GreenKey

GreenKey ASRToolkit

The GreenKey ASRToolkit provides basic examples and tools used to benchmark Scribe on your data. All of the commands below can be run using Python 3 or later.

To make evaluation easier, GreenKey provides an 'ASRToolkit' Docker image that contains all of the necessary packages to evaluate Scribe or any other transcription engine. You can use the commands below within the toolkit by obtaining and running it as follows:

docker run --rm -it -v $(pwd):/files -w /files --net host \
   greenkeytech/asrtoolkit:latest

The asrtoolkit container automatically mounts your present working directory and starts within that directory. All commands below reference directories that are present within the container. If you do not want to use the container, you can download the ASRToolkit and the sample audio files and adjust the paths below to local paths.




Scoring audio quality of a file

Save the following file as score.py. Set the url to be the HTTP path to your transcription service with no trailing slash:

import requests
import sys

url = 'http://localhost:5000'
route = '/audioscore/upload'
file = sys.argv[1]

r = requests.post(
      url + route, 
      files={'file': open(file,'rb')}
    )
print(r.text)


Launch SVTserver, then run the following command in the asrtoolkit (or in your shell). You should see the same resulting output:

$ python3 score.py /audio/quotes.wav
{
  "audioScore": "3.46"
}



Transcribing an audio file (synchronously)

Synchronous transcription is a great way to use Scribe if you have small files (i.e. a couple of minutes in length).

Save the following file as transcribe.py. Set the url to be the HTTP path to your transcription service with no trailing slash:

import requests
import sys

url = 'http://localhost:5000'
route = '/sync/upload'
file = sys.argv[1]

r = requests.post(
      url + route, 
      files={'file': open(file,'rb')}, 
      data={'type': 'application/json','data': ''}
    )
print(r.text)


Launch SVTserver, then run the following command in the asrtoolkit (or in your shell).

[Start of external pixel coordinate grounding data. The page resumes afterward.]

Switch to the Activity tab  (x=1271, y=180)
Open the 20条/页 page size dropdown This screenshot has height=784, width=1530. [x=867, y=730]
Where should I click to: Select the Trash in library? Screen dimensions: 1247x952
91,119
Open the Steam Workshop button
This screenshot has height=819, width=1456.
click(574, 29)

You should see the same resulting output:

$ python3 transcribe.py /audio/quotes.wav
{
  "duration": 19.13, 
  "progress": 100.0, 
  "segments": [
    {
      "boundary": "phrase", 
      "confidence": 0.86, 
      "endTimeSec": 6.13, 
      "startTimeSec": 0.0, 
      "transcript": "october december twenty a quarter to twenty one", 
      "words": [
...



Transcribing an audio file (asynchronously)

Asynchronous transcription is a great way to use Scribe if you have large files.

Save the following file as transcribe.py. Set the url to be the HTTP path to your transcription service with no trailing slash:

import requests
import sys
import json
import time

url = 'http://localhost:5000'
route = '/upload'
file = sys.argv[1]

r = requests.post(
      url + route, 
      files={'file': open(file,'rb')}, 
      data={'type': 'application/json','data': ''}
    )

# Block until the transcript is ready
status = json.loads(requests.get(url + "/status").text)['status']

while status != 0:
  time.sleep(1)
  status = json.loads(requests.get(url + "/status").text)['status']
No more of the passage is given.